BEGIN

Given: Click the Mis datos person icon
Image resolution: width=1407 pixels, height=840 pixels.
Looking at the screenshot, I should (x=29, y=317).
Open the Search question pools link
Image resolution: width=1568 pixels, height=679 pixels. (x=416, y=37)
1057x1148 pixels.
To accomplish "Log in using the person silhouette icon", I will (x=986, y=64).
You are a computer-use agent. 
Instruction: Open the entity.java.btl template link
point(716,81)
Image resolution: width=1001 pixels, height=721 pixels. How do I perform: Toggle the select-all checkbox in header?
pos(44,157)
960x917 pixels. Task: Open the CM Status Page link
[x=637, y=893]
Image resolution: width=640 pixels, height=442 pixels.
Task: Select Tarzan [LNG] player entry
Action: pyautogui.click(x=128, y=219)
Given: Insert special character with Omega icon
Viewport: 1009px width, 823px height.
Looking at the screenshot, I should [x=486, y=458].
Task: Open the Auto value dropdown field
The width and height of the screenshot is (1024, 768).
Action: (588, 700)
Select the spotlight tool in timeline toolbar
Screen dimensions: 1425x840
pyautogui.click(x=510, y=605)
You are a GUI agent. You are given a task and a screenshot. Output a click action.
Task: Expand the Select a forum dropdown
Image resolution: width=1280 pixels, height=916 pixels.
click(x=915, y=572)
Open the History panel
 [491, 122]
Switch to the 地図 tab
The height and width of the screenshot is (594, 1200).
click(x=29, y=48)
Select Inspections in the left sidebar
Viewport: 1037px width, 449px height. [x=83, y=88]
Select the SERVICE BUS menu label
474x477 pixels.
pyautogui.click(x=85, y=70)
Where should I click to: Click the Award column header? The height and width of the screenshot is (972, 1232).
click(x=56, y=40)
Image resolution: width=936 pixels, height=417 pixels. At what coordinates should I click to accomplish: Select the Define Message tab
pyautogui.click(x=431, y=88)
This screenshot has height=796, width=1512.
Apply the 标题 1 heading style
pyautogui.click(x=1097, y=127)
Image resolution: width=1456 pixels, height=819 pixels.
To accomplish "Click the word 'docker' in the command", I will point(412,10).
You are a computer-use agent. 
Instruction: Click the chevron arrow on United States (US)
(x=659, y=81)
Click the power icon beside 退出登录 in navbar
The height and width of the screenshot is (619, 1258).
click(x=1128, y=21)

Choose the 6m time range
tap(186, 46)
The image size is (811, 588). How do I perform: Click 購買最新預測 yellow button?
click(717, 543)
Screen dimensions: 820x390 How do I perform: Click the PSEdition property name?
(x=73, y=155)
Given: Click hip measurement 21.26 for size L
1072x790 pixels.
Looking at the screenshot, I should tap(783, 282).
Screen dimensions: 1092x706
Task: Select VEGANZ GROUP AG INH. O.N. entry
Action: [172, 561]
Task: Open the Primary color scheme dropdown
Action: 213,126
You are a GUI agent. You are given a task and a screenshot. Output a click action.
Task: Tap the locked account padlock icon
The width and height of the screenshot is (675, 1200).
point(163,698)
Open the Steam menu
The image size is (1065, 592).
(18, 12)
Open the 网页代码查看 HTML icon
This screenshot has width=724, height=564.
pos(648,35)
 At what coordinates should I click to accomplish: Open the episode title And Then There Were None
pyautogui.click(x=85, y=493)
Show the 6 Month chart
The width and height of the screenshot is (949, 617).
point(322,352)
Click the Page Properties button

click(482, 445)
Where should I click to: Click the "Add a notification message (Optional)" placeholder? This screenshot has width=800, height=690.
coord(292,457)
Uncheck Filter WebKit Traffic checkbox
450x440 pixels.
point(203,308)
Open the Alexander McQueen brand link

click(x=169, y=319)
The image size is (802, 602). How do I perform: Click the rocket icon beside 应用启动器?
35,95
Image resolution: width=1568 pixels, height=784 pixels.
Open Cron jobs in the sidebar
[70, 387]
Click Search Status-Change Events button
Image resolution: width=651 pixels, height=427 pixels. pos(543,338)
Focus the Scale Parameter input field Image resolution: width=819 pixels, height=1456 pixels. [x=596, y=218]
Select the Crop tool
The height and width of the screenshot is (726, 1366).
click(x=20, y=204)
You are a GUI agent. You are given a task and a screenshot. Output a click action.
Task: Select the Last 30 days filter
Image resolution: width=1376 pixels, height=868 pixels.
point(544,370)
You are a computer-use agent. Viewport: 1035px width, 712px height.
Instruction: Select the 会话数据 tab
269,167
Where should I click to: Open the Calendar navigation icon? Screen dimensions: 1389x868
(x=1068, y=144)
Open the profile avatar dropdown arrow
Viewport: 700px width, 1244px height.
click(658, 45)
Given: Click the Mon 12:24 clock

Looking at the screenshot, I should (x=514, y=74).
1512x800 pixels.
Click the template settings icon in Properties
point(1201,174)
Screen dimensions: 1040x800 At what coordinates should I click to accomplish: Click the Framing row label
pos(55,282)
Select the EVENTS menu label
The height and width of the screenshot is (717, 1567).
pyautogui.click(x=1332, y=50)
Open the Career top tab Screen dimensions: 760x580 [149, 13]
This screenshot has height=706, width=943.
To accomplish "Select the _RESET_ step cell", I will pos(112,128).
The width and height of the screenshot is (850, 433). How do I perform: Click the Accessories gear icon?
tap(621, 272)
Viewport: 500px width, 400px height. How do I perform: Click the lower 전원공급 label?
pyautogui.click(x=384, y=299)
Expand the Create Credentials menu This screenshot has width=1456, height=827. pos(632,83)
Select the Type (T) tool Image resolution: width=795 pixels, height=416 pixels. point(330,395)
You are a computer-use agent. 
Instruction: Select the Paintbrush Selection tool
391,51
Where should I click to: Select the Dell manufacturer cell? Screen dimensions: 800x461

END

Return a copy of each line in the entries that carries the string "Expand".

Response box:
Task: Expand the Select a forum dropdown
Expand the Create Credentials menu This screenshot has width=1456, height=827. pos(632,83)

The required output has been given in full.